**TASK TO COMPLETE**
Show every line of the data where the word "will" can be found.

Stored items:
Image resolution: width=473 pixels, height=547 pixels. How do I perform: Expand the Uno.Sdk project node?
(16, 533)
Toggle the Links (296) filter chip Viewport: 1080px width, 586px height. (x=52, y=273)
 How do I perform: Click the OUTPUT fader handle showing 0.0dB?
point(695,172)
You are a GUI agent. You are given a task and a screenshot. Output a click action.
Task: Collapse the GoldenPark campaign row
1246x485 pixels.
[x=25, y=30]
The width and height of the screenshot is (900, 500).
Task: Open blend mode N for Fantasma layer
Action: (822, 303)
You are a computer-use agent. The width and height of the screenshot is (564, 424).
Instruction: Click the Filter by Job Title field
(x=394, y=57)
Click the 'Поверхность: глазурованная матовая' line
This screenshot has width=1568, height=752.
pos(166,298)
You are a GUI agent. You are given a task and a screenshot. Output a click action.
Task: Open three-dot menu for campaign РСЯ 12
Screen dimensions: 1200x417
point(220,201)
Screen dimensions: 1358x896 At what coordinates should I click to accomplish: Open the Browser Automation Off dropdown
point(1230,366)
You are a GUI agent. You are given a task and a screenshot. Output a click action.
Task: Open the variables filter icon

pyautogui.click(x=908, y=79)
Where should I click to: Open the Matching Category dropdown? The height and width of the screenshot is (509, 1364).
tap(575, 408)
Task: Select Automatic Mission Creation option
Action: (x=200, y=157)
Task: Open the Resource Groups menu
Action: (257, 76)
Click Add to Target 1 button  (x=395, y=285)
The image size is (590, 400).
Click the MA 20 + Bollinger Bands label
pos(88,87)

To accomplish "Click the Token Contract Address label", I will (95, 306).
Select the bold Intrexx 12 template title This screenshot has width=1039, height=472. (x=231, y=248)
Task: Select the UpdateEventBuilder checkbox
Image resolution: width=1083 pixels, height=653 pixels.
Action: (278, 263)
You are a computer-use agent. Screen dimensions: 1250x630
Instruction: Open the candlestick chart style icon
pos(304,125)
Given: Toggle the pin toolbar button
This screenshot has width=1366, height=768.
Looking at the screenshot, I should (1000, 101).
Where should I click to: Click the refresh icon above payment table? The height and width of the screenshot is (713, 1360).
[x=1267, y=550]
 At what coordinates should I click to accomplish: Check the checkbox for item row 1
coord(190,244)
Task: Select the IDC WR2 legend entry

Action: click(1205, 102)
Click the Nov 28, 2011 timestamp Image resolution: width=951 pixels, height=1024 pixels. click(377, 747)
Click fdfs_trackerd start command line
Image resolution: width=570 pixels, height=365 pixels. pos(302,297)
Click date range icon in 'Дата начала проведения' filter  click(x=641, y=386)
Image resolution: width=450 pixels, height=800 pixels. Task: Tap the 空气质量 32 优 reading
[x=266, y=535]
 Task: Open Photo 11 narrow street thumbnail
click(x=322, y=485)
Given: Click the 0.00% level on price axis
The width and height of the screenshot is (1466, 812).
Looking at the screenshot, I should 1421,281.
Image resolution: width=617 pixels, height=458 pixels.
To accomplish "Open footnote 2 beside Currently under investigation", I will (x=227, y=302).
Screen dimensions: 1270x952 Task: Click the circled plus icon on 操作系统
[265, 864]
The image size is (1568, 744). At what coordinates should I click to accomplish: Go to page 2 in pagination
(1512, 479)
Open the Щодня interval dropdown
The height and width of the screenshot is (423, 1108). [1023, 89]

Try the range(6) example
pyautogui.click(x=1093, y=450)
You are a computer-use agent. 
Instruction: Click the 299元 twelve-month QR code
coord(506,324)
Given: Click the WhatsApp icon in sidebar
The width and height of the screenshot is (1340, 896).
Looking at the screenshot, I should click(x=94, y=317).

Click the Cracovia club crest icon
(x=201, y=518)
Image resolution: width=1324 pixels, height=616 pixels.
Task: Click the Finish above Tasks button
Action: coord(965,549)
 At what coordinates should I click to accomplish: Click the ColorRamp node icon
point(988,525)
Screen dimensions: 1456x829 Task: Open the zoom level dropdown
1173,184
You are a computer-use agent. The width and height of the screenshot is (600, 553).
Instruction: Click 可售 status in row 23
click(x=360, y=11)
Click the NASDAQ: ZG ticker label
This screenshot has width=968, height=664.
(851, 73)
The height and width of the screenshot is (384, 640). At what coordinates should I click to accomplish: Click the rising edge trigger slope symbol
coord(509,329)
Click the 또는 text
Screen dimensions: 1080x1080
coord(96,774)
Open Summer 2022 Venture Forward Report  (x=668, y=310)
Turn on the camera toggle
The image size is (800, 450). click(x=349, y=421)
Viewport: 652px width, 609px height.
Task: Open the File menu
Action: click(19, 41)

**PROBLEM SOLUTION**
To accomplish "Click the Token Contract Address label", I will (95, 306).
To accomplish "Open footnote 2 beside Currently under investigation", I will (x=227, y=302).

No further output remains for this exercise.